题外话: 考试的时候花了一个小时做了 27 分, 由于 Siblings 这个单词不知道意思, 所以剩下的 3 分就没去纠结了, 后来发现单词是兄弟的意思, 气哭~~
这道题的麻烦之处在于如何从一个字符串中去找数字. 先首先我们需要整行读取(包括空格), 这个我自己写另一个函数, 挺好用的:
- string mygets()
- {
- char str[100];
- fgets(str,sizeof(str),stdin);
- int len = strlen(str);
- if(str[len-1]=='\n') str[len-1] = '\0';
- return str;
- }
用的时候只要 string str = mygets(); 就可以了, 里面已经去掉换行符了.
下一步是再写一个从 istart 位置读取数字的函数, 先从 istart 位置读取字符串(遇到空格, 读取结束), 然后用 atoi 把字符串转换成数字.

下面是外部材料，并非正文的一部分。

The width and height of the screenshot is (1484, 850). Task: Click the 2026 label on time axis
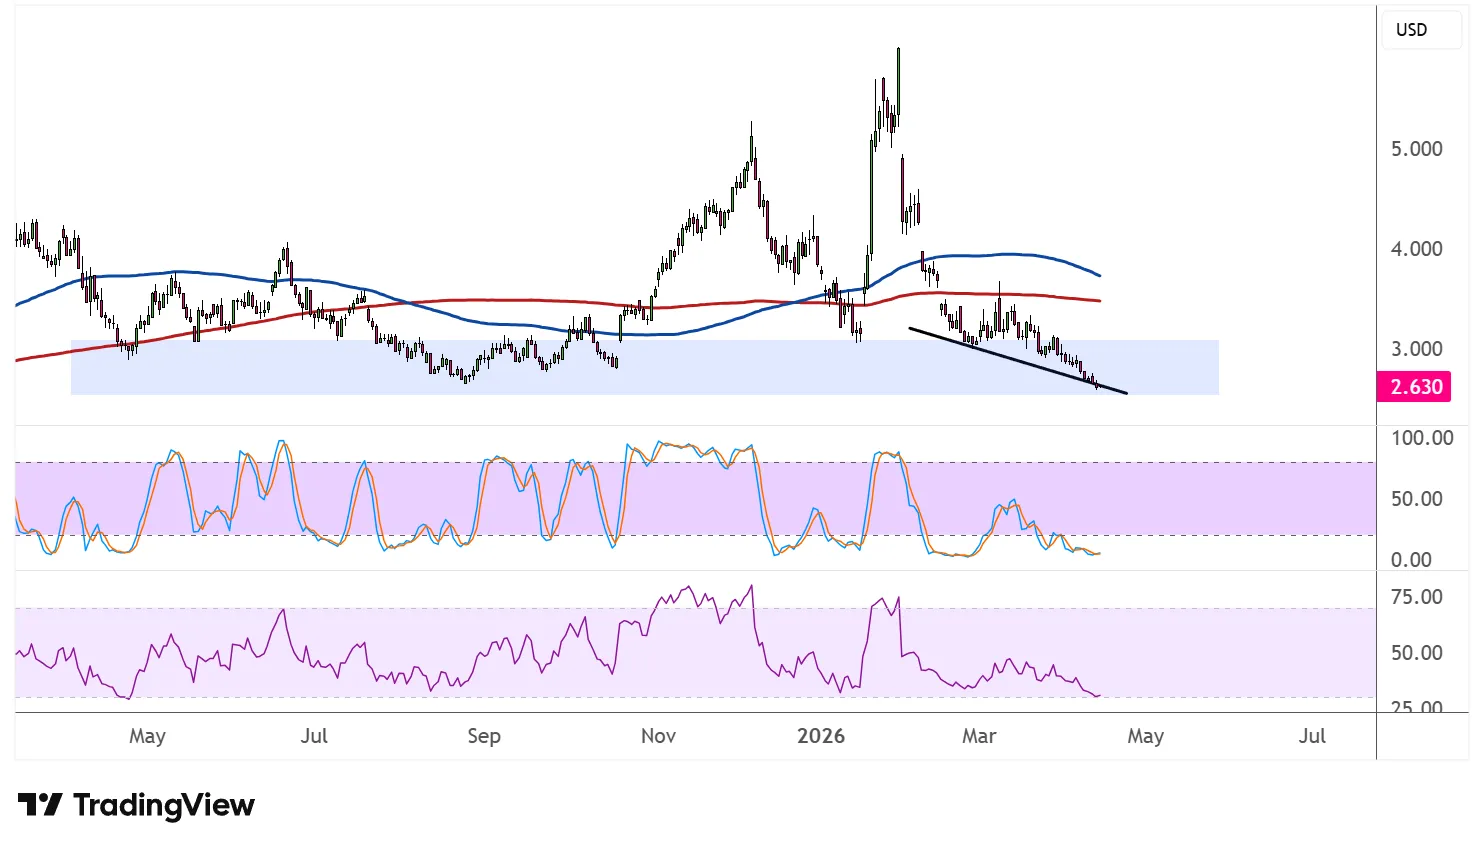[x=820, y=736]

- // 字符串中 istart 位置开始取某个单词(以空格结束)
- int getNum(string str,int istart)
- {
- int len = str.length();
- string strA="";
- for(int i=istart;i<len;++i)
- if(str[i]==' ') break;
- else strA += str[i];
- //printf("%s\n",strA.c_str());
- int a = atoi(strA.c_str());
- return a;
- }
题目中的字符串格式太多了是吧, 眼花缭乱:
- 15 is the root
- 8 and 2 are siblings
- 32 is the parent of 11
- 23 is the left child of 16
- 28 is the right child of 2
- 7 and 11 are on the same level
- It is a full tree
拿字符串 siblings 举例吧, 想用 find 函数 siblings 字符串, 如果返回不等于 - 1, 表示就是此种类型, 然后用以下代码获取数字 8 和 2. 注意 find 函数的用法, 返回的是查找字符串的首地址, 所以 find "of" 返回的是 o 出现的首地址, 没有找到 of 则返回 - 1, 否则返回 o 的首地址. 然后我们可以想象一下 istart+1 是 f,istart+2 是空格, istart+3 就是我们所要的数字出现的首地址.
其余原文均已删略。